This Haiku app tests a set of re-ordered catkeys files for a consistent fingerprint, and attempts to fine which line the first mis-match of keys occurs on.
It is possible to easily create invalid catkeys files and not have a problem show up until you try and use linkcatkeys to join translations in to your final app.
Common problems include:-
- A change of case in any character between catkey versions
- An addition/removal of trailing whitespace in keys between catkey versions
- Non escaped newline (\n) and tab (\t) characters in keys
By recomputing the fingerprint from scratch when loading a catkeys file using the same algorithm as used in Haiku (uses the exact same library code), the tool will show the actual, correct current fingerprint of each catkeys file.
The tool also assumes the first catkeys file supplied is generated from your app.

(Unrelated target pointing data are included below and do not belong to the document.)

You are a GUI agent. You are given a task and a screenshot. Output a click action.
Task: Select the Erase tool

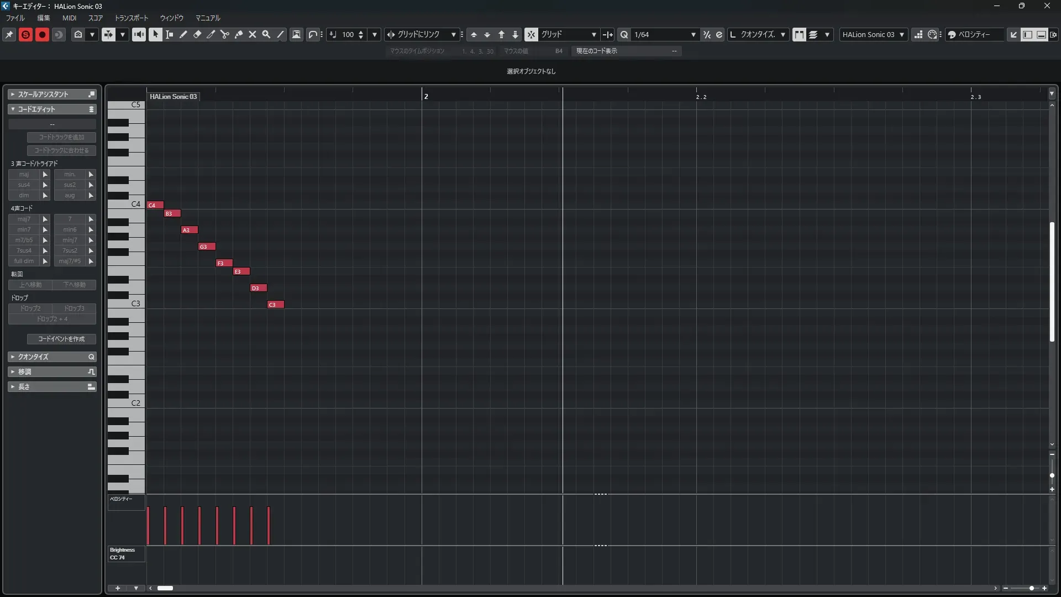click(x=197, y=34)
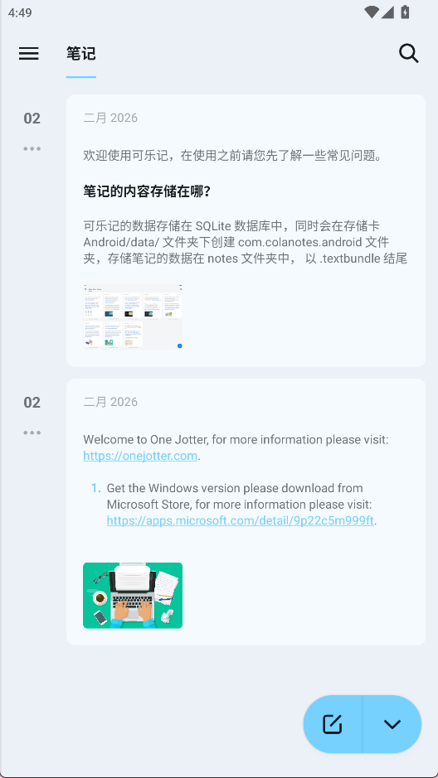Open the hamburger navigation menu
This screenshot has width=438, height=778.
pyautogui.click(x=29, y=54)
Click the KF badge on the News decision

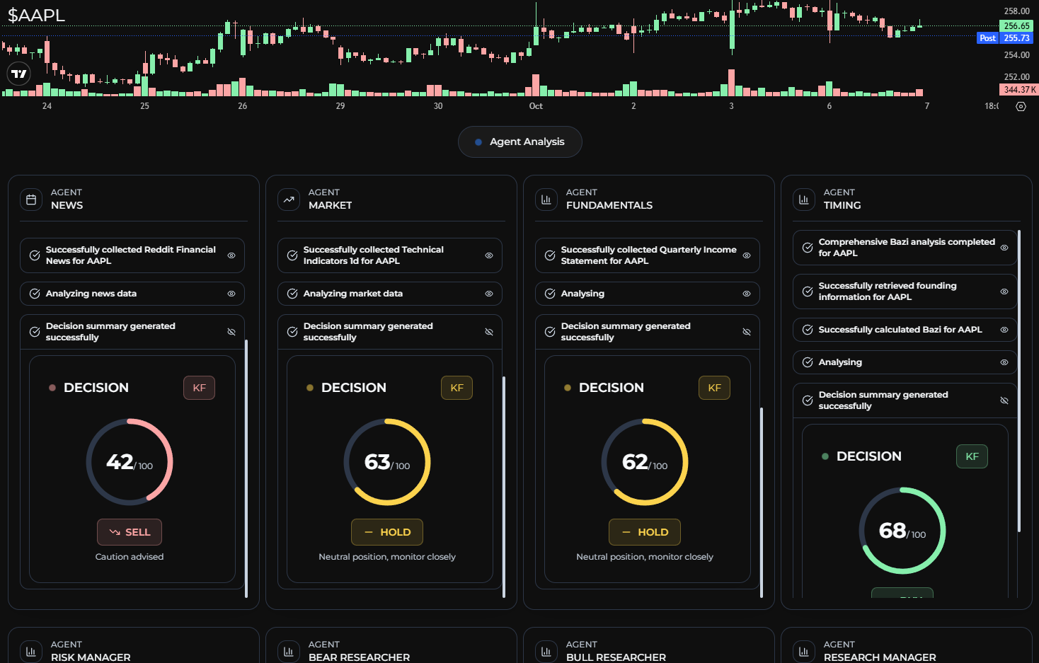199,387
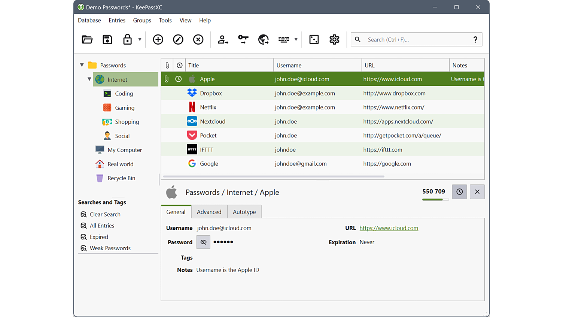Collapse the Internet group tree arrow
This screenshot has width=563, height=317.
point(89,79)
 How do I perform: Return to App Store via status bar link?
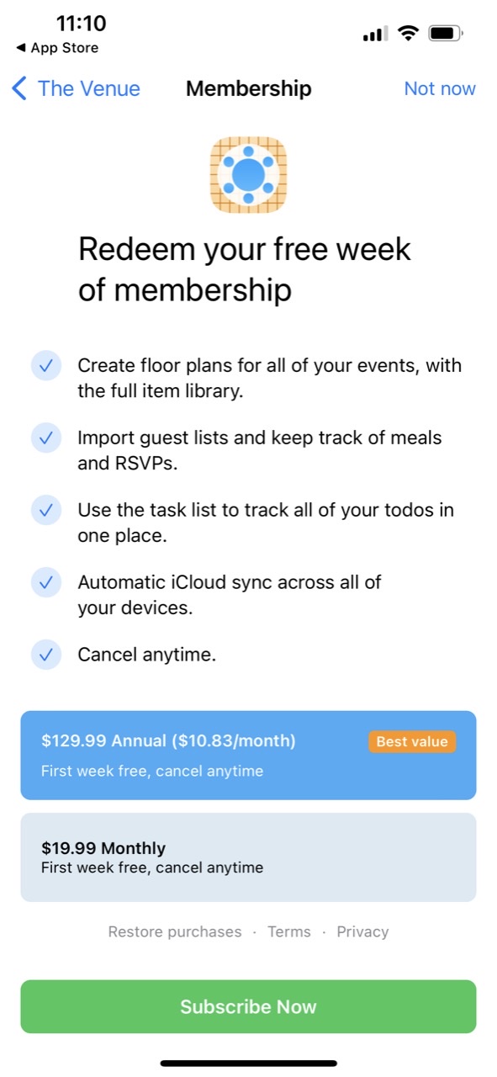tap(57, 48)
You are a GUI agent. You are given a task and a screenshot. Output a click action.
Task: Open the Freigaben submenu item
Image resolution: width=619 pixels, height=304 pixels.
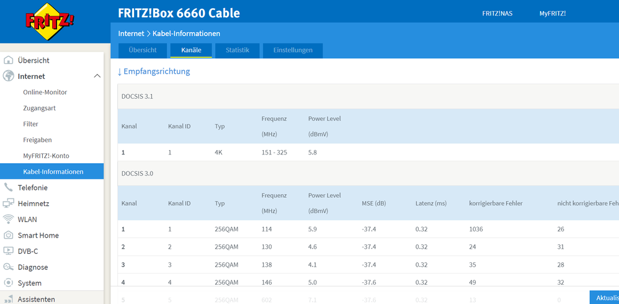pyautogui.click(x=37, y=140)
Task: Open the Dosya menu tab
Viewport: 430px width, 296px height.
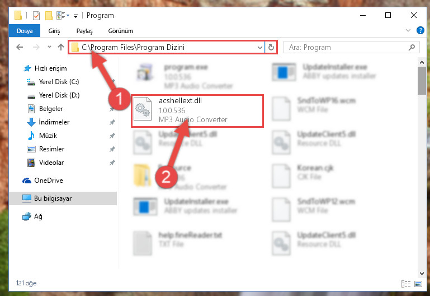Action: (x=25, y=31)

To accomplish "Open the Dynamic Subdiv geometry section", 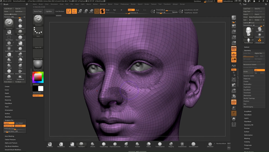I will 249,76.

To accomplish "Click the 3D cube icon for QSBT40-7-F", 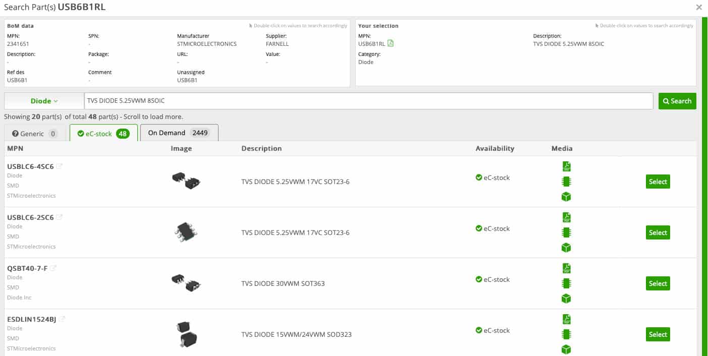I will coord(566,299).
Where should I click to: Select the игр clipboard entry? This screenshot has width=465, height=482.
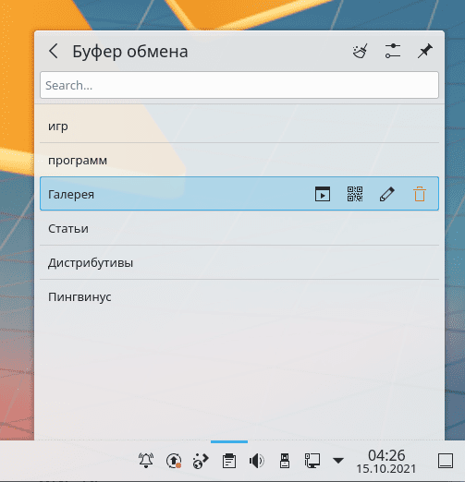tap(239, 126)
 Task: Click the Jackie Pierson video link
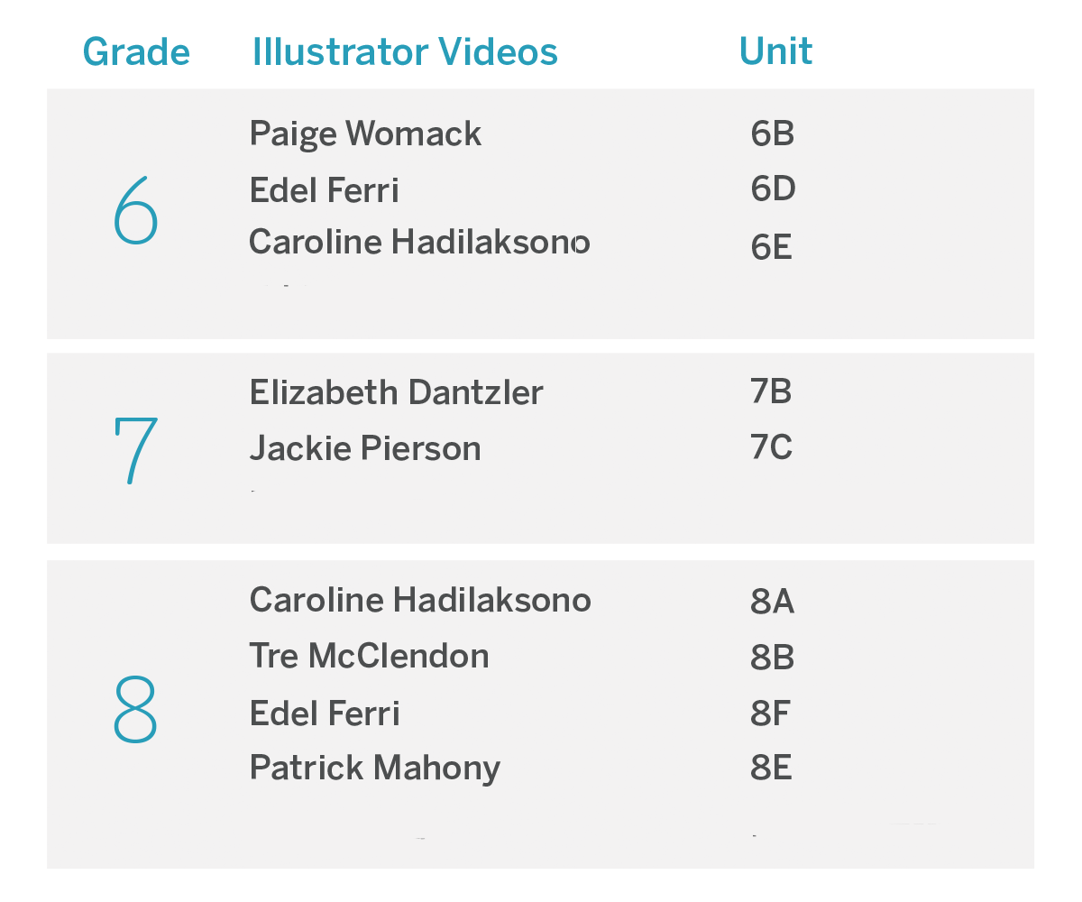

This is usually the default English language file. It uses this file to cache the fingerprint and key after each line in the source file. This enables the tool to show you exactly where your file diverged from the source language.
Naturally, as this is a hash algorithm, it can only easily spot the first key this diverges on.
WARNING: You must reorder your catkeys files to ensure all keys are in the same order. Read (but DO NOT run) the reorder.sh file in this repository for a command that will reorder a catkeys file.
The default Paladin project file will launch the tool using the provided three example ordered catkeys files. Source is English, correct matching file is German, incorrect mismatch file is Italian.
This code is licensed under the MIT license. See the LICENSE file for details.